Promoting Adoption and Legal Guardianship for Children in Foster Care Act
- Long title: To reauthorize and restructure the adoption incentives grant program, and for other purposes.
- Announced in: the 113th United States Congress
- Sponsored by: Rep. Dave Camp (R, MI-4)
- Number of co-sponsors: 3

Codification
- Acts affected: Social Security Act, Internal Revenue Code of 1986
- U.S.C. sections affected: 42 U.S.C. § 673b, 42 U.S.C. § 673, 42 U.S.C. § 503, 42 U.S.C. § 627
- Agencies affected: Department of Health and Human Services
- Authorizations of appropriations: $679,000,000

Legislative history
- Introduced in the House as H.R. 3205 by Rep. Dave Camp (R, MI-4) on September 27, 2013; Committee consideration by United States House Committee on Ways and Means; Passed the House on October 22, 2013 (Roll Call Vote 552: 402–0);

= Promoting Adoption and Legal Guardianship for Children in Foster Care Act =

The Promoting Adoption and Legal Guardianship for Children in Foster Care Act is a bill that would extend and modify an existing grant program. States use the grants to match up families who want to adopt children with kids who are in foster care. The bill was introduced in the United States House of Representatives during the 113th United States Congress.
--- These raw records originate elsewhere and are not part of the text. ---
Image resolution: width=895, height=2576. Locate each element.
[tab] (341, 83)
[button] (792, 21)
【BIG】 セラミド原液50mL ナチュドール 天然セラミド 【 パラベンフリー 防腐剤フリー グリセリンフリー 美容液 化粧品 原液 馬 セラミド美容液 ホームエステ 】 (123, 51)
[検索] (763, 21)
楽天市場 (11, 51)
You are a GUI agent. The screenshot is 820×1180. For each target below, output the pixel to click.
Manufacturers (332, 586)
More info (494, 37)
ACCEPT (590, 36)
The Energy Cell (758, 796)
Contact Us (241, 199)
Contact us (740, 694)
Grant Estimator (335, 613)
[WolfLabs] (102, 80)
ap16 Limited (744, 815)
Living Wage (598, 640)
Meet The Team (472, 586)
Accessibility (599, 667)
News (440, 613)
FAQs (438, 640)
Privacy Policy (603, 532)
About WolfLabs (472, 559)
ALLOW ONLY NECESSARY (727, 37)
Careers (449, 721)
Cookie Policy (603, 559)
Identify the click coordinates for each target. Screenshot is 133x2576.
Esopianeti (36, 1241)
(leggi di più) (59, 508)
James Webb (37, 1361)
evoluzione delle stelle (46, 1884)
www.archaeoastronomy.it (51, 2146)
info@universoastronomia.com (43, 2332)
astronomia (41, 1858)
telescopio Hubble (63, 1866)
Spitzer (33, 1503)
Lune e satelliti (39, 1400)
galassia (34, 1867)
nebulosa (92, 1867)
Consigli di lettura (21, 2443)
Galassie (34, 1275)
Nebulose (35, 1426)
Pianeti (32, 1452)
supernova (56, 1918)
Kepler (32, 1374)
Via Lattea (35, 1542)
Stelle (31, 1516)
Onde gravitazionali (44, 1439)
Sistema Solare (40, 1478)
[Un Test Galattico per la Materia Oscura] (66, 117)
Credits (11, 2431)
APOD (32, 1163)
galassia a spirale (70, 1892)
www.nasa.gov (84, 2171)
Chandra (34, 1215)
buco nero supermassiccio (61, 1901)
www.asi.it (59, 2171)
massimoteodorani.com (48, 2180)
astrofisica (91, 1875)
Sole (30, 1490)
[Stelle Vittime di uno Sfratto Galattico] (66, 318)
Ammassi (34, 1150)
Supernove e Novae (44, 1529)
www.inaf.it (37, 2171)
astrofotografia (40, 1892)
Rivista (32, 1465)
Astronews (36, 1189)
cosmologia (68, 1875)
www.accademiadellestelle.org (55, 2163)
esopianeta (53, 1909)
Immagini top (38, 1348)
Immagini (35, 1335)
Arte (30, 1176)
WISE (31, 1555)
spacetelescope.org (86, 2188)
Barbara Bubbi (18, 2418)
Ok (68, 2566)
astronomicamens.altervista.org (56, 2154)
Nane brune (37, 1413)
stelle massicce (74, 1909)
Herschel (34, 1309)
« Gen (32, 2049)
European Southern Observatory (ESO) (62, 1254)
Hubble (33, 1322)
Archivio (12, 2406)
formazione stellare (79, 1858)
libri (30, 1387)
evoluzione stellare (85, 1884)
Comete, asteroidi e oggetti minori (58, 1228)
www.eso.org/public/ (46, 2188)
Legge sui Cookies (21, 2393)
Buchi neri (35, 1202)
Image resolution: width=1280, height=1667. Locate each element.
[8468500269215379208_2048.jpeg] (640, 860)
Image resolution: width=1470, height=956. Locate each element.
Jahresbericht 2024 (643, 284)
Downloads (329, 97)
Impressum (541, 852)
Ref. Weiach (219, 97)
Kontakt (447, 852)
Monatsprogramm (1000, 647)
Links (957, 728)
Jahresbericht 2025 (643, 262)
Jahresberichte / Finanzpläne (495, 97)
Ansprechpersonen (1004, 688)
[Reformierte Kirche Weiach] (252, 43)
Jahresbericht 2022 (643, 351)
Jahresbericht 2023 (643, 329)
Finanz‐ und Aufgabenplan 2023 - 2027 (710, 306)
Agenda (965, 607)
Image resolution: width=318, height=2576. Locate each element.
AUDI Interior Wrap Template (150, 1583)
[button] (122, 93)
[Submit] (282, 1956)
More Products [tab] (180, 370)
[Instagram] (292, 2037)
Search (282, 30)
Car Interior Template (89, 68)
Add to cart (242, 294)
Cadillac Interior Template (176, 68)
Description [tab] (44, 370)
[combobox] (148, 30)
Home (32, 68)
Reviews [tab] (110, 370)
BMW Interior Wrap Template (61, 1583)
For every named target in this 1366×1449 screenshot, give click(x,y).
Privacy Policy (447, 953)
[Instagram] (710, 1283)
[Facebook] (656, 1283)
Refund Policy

==Provisions of the bill==
The Adoption Incentives program is found in Section 473A of the Social Security Act. This program would be reauthorized and modified by the Promoting Adoption and Legal Guardianship for Children in Foster Care Act. The bill would reauthorize the program for three years. It would also change the method used to calculate whether a state received a grant. Under existing law, states are rewarded by the raw number of adoptions they facilitate. The Promoting Adoption and Legal Guardianship for Children in Foster Care Act would change this to measure the adoption rate instead, to "ensure that state receive awards even while cost care caseloads continue to decline."

==Procedural history==

===House===
The Promoting Adoption and Legal Guardianship for Children in Foster Care Act was introduced into the House on September 27, 2013 by Rep. Dave Camp (R, MI-4). It was referred to the United States House Committee on Ways and Means. On October 17, 2013, House Majority Leader Eric Cantor announced that H.R. 2083 was scheduled for a vote under a suspension of the rules on October 22, 2013. The House passed the bill on October 22, 2013 in Roll Call Vote 552 by a vote of 402–0.

==Debate and discussion==
The bill was considered to be nonpartisan. Newspaper The Hill said that this bill and three others from the week of October 21, 2013, would give the House "a chance to practice the long-forgotten art of working together." This was a reference to the contentious United States federal government shutdown of 2013, which ended the previous week.